**INSTRUCTIONS FOR THE TASK**
The reply to the records below should contain exactly the lines from the line with "Given: Click the star challenge hexagon icon" through the line with "Given: Click the Baidu logo in header", and nothing besides.

**SUPPLIED RECORDS**
· · ·

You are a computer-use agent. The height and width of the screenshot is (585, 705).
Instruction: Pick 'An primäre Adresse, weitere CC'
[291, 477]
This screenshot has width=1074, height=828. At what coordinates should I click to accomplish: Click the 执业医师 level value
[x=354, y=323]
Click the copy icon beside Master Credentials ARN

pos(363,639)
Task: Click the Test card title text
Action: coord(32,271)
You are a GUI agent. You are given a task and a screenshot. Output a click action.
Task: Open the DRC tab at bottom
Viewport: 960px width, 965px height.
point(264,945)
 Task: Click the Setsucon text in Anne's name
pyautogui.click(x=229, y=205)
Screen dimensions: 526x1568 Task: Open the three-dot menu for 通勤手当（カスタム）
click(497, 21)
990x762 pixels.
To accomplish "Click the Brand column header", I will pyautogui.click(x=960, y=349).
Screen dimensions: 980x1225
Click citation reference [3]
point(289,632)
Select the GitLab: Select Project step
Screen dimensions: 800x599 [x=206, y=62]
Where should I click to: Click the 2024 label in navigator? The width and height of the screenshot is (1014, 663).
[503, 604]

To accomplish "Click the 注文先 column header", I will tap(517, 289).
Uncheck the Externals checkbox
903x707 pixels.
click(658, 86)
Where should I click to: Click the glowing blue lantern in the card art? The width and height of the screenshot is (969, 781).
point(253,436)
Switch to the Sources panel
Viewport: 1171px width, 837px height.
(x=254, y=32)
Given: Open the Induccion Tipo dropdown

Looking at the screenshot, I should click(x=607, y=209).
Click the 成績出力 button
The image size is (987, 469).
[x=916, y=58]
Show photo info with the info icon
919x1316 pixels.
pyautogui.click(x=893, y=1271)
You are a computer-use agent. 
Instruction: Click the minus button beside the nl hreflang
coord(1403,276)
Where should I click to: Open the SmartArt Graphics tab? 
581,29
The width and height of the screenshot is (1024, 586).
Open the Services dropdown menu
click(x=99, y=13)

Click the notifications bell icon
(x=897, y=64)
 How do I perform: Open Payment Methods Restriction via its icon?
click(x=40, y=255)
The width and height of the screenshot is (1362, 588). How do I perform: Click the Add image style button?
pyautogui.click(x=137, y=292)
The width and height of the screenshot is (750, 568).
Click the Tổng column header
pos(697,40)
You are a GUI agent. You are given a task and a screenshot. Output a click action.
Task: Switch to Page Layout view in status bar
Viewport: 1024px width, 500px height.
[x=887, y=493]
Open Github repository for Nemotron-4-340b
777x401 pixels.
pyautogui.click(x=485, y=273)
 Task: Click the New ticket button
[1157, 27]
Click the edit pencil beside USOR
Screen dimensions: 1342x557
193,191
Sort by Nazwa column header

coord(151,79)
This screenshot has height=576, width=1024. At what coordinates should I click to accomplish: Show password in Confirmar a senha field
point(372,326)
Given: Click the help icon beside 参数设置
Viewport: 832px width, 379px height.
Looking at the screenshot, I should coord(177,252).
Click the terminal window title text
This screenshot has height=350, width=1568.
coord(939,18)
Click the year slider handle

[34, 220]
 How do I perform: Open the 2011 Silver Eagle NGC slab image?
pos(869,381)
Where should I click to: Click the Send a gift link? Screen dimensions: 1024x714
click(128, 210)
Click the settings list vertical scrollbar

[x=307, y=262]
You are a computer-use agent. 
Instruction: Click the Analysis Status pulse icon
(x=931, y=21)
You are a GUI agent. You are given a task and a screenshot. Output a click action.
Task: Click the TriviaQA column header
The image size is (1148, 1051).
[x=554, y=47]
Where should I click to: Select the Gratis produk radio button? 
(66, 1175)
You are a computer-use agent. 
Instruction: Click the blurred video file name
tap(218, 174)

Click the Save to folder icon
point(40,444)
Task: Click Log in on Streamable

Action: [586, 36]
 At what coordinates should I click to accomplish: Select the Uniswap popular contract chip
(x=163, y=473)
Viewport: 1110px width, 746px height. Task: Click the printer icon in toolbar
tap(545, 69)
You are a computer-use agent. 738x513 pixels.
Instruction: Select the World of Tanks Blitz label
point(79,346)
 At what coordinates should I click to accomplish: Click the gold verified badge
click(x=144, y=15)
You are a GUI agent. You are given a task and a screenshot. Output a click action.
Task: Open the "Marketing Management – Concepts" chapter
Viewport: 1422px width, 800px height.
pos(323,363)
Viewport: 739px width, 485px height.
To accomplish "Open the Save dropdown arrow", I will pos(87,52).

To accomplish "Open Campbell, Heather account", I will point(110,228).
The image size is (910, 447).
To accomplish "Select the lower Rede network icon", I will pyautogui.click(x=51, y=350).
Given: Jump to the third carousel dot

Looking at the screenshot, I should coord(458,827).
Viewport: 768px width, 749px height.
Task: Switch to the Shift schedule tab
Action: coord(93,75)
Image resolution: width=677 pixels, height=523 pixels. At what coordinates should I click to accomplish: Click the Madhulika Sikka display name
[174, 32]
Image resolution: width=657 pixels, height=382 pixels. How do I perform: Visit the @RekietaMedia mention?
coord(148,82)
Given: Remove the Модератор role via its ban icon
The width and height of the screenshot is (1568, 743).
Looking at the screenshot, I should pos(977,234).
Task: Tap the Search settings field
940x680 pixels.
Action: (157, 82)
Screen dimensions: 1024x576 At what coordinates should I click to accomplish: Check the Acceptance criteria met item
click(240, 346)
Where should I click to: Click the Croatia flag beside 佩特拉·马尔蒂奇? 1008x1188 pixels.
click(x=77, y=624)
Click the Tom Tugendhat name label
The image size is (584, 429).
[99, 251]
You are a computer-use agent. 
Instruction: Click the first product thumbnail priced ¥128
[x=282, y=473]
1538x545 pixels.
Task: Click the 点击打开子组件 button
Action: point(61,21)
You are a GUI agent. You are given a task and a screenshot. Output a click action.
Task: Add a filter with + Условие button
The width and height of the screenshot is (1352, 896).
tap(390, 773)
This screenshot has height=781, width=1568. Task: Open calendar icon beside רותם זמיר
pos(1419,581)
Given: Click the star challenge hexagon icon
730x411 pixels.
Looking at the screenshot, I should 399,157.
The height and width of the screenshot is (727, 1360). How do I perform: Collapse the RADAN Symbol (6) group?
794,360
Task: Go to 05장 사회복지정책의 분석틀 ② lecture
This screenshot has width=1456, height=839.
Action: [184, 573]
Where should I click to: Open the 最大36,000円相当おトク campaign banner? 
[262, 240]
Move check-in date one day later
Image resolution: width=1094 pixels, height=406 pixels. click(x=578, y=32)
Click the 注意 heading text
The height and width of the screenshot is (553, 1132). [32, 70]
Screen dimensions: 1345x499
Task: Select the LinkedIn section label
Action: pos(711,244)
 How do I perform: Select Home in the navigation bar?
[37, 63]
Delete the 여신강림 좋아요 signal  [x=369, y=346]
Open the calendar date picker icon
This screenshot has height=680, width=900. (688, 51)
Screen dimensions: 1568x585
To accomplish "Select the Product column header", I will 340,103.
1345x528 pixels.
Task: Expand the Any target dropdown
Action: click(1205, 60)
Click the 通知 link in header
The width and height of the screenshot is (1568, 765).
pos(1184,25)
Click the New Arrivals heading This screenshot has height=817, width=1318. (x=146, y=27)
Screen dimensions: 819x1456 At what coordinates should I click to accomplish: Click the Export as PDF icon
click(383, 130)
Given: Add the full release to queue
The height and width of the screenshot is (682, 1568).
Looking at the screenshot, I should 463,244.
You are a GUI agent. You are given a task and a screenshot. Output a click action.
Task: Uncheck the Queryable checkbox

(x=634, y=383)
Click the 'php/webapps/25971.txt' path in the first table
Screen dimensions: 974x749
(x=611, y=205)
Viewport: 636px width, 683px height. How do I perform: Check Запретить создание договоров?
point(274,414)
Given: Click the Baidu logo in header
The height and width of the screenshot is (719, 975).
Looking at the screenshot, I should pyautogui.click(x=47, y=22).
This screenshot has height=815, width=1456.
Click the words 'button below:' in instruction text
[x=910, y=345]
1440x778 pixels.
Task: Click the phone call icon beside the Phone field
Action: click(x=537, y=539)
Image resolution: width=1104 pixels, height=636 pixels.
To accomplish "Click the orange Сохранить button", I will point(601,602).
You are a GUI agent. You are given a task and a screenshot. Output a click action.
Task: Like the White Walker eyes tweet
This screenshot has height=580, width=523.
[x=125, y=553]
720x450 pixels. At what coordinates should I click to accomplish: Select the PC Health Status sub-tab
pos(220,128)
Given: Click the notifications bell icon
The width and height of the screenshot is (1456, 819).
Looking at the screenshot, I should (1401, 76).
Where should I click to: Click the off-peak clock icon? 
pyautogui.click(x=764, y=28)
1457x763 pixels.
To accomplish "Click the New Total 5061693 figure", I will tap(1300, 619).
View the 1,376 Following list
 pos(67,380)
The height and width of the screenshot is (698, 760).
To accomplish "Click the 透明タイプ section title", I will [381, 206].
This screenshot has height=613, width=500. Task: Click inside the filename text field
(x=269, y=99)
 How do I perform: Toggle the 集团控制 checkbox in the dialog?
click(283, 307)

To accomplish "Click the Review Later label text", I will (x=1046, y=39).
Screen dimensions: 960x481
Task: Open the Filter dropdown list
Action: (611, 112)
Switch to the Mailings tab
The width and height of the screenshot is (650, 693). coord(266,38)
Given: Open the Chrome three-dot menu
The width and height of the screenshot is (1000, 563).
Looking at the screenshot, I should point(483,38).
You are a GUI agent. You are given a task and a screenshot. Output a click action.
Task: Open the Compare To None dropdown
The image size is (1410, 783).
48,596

· · ·

**EXERCISE RESPONSE**
Given: Click the star challenge hexagon icon
730x411 pixels.
Looking at the screenshot, I should 399,157.
The height and width of the screenshot is (727, 1360). How do I perform: Collapse the RADAN Symbol (6) group?
794,360
Task: Go to 05장 사회복지정책의 분석틀 ② lecture
This screenshot has width=1456, height=839.
Action: [184, 573]
Where should I click to: Open the 最大36,000円相当おトク campaign banner? 
[262, 240]
Move check-in date one day later
Image resolution: width=1094 pixels, height=406 pixels. click(x=578, y=32)
Click the 注意 heading text
The height and width of the screenshot is (553, 1132). [32, 70]
Screen dimensions: 1345x499
Task: Select the LinkedIn section label
Action: pos(711,244)
 How do I perform: Select Home in the navigation bar?
[37, 63]
Delete the 여신강림 좋아요 signal  [x=369, y=346]
Open the calendar date picker icon
This screenshot has height=680, width=900. (688, 51)
Screen dimensions: 1568x585
To accomplish "Select the Product column header", I will 340,103.
1345x528 pixels.
Task: Expand the Any target dropdown
Action: click(1205, 60)
Click the 通知 link in header
The width and height of the screenshot is (1568, 765).
pos(1184,25)
Click the New Arrivals heading This screenshot has height=817, width=1318. (x=146, y=27)
Screen dimensions: 819x1456 At what coordinates should I click to accomplish: Click the Export as PDF icon
click(383, 130)
Given: Add the full release to queue
The height and width of the screenshot is (682, 1568).
Looking at the screenshot, I should 463,244.
You are a GUI agent. You are given a task and a screenshot. Output a click action.
Task: Uncheck the Queryable checkbox

(x=634, y=383)
Click the 'php/webapps/25971.txt' path in the first table
Screen dimensions: 974x749
(x=611, y=205)
Viewport: 636px width, 683px height. How do I perform: Check Запретить создание договоров?
point(274,414)
Given: Click the Baidu logo in header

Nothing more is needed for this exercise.